Special thanks to Denis who made it possible for me to dual boot my computer and the first part of my instructions.


Thanks,


Clayton

oldfred
April 3rd, 2013, 12:51 AM
If you boot Ubuntu installer in UEFI mode (not all systems let you), it will install in UEFI mode and let you dual boot from grub menu. You still need fixes from Boot-Repair for correct chain load entry.

Since you installed in BIOS mode you do have to go into UEFI change to BIOS or vice versa. But you can use Boot-Repair to convert your BIOS/CSM mode install to UEFI. It uninstalls grub-pc(BIOS) and installs grub-efi(UEFI) and modifies a few settings. Then you can dual boot from the grub menu.
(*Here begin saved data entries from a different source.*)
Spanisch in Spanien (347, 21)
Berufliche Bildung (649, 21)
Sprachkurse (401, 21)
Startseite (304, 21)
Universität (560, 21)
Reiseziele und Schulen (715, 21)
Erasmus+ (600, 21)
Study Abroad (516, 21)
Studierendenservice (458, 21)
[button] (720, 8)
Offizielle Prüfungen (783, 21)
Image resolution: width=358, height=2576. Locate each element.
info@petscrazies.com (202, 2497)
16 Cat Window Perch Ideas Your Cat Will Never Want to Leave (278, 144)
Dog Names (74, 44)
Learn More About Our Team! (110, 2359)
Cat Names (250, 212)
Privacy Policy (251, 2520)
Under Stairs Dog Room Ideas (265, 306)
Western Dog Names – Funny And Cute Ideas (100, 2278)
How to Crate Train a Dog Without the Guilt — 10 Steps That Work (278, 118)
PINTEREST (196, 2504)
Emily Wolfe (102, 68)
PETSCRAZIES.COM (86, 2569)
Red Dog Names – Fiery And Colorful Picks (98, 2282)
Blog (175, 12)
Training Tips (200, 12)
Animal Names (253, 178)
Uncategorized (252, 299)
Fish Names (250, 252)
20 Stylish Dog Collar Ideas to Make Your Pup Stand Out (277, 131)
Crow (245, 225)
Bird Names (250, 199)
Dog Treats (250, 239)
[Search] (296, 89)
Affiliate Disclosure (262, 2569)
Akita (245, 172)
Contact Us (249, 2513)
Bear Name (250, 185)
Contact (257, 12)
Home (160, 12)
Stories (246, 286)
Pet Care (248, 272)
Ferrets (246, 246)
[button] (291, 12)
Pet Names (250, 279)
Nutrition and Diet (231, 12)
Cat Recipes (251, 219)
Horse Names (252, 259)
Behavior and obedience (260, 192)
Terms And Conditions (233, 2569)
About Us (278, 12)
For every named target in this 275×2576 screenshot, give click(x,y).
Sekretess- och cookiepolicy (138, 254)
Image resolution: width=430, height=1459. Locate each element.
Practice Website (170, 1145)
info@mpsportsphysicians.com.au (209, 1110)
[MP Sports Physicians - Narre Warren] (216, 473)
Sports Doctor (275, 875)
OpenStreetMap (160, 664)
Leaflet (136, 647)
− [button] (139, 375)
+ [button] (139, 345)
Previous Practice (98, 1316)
Some systems work with secure boot on. Some only work with secure boot off. And some only boot Windows efi file, but Boot-Repair has a work around, renaming files.

How Boot-Repair fixes a Ubuntu with grub-pc with efi Windows
http://ubuntuforums.org/showpost.php?p=12205679&postcount=516

Boot-Repair - Updated Jan 1, 2013 to not rename first time, but rename if first time Windows does not boot. Post 706 and 711
http://ubuntuforums.org/showthread.php?t=1769482&page=71
Boot-Repair copied /EFI/ubuntu/grubx64.efi to /EFI/Boot/bootx64.efi (in case the BIOS is hard-coded to boot into /EFI/Boot/bootx64.efi or secure boot signed GRUB file shimx64.efi.


grub2's os-prober creates wrong style (BIOS) chain boot entry
https://bugs.launchpad.net/ubuntu/+source/grub2/+bug/1024383
type of entry from Boot-Repair that should work.
'Windows UEFI loader'
Type of entry that does not work:
'Windows ...) (on /dev/sdXY)'
Some info in Post #3 on cleaning up menus, if desired.